Goal of the exercise:
Please transcribe only the lines from the one holding "640x465 pixels. Task: Open" through the final line of the data, both included, with no pictures.

Data:
+-------+
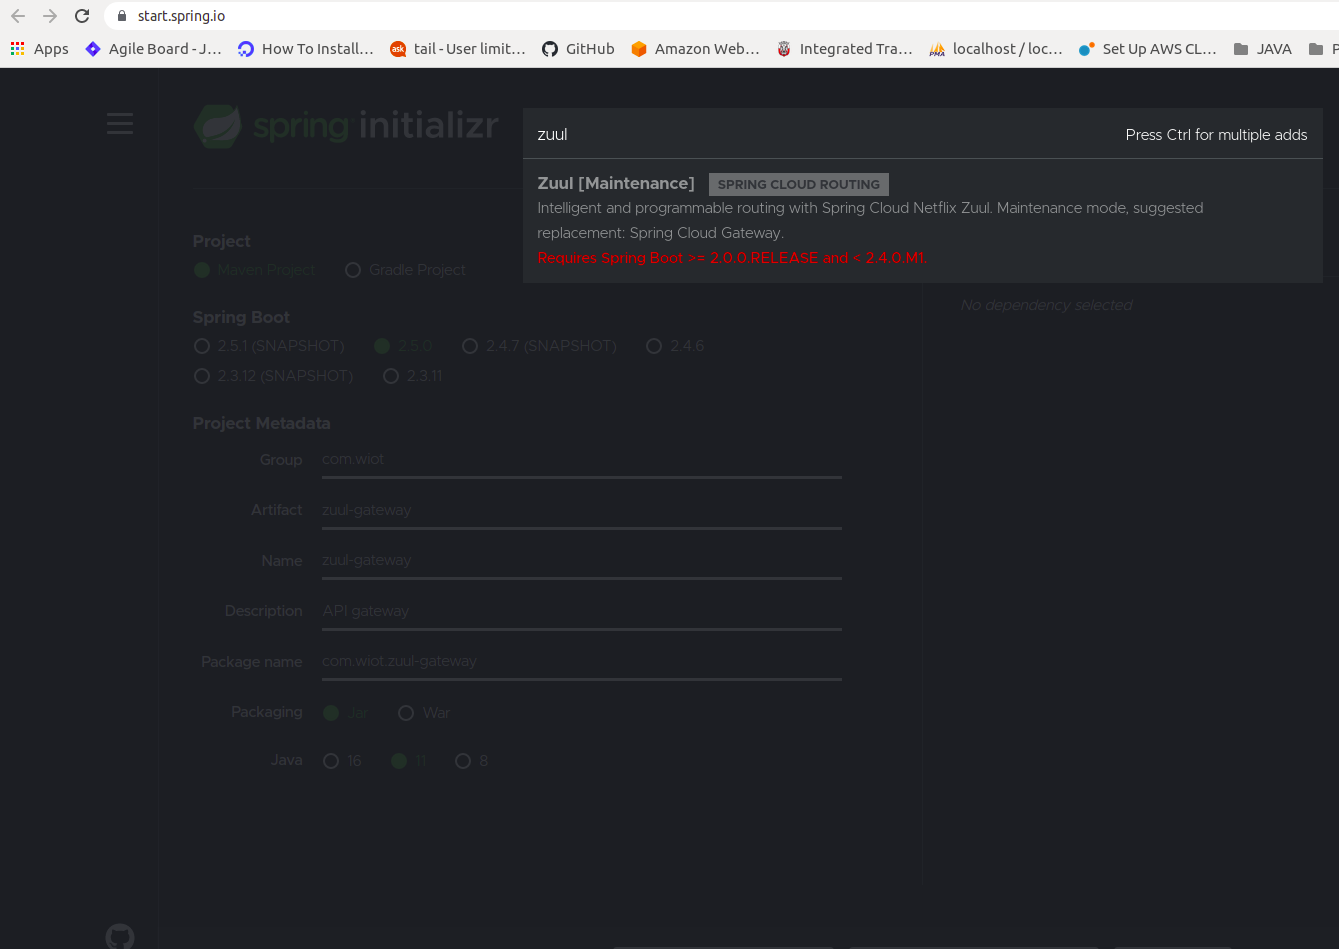The image size is (1339, 949).
Task: Open the localhost bookmark
Action: pyautogui.click(x=995, y=47)
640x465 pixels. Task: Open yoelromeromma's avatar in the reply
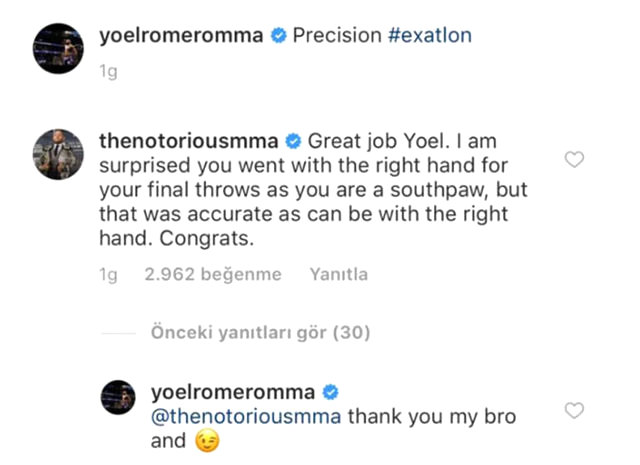click(x=120, y=397)
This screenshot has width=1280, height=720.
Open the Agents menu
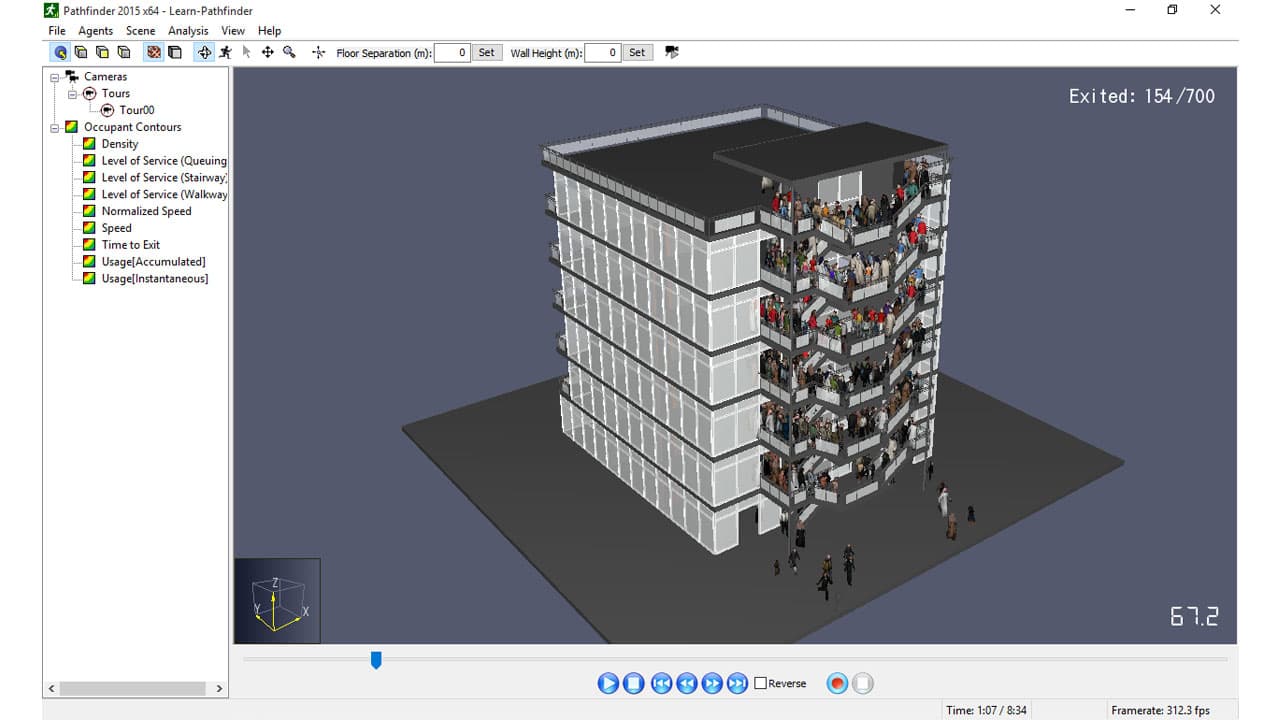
+-------+
Completed task:
640x465 pixels. Task: Open yoelromeromma's avatar in the reply
click(x=120, y=397)
This screenshot has width=1280, height=720.
Open the Agents menu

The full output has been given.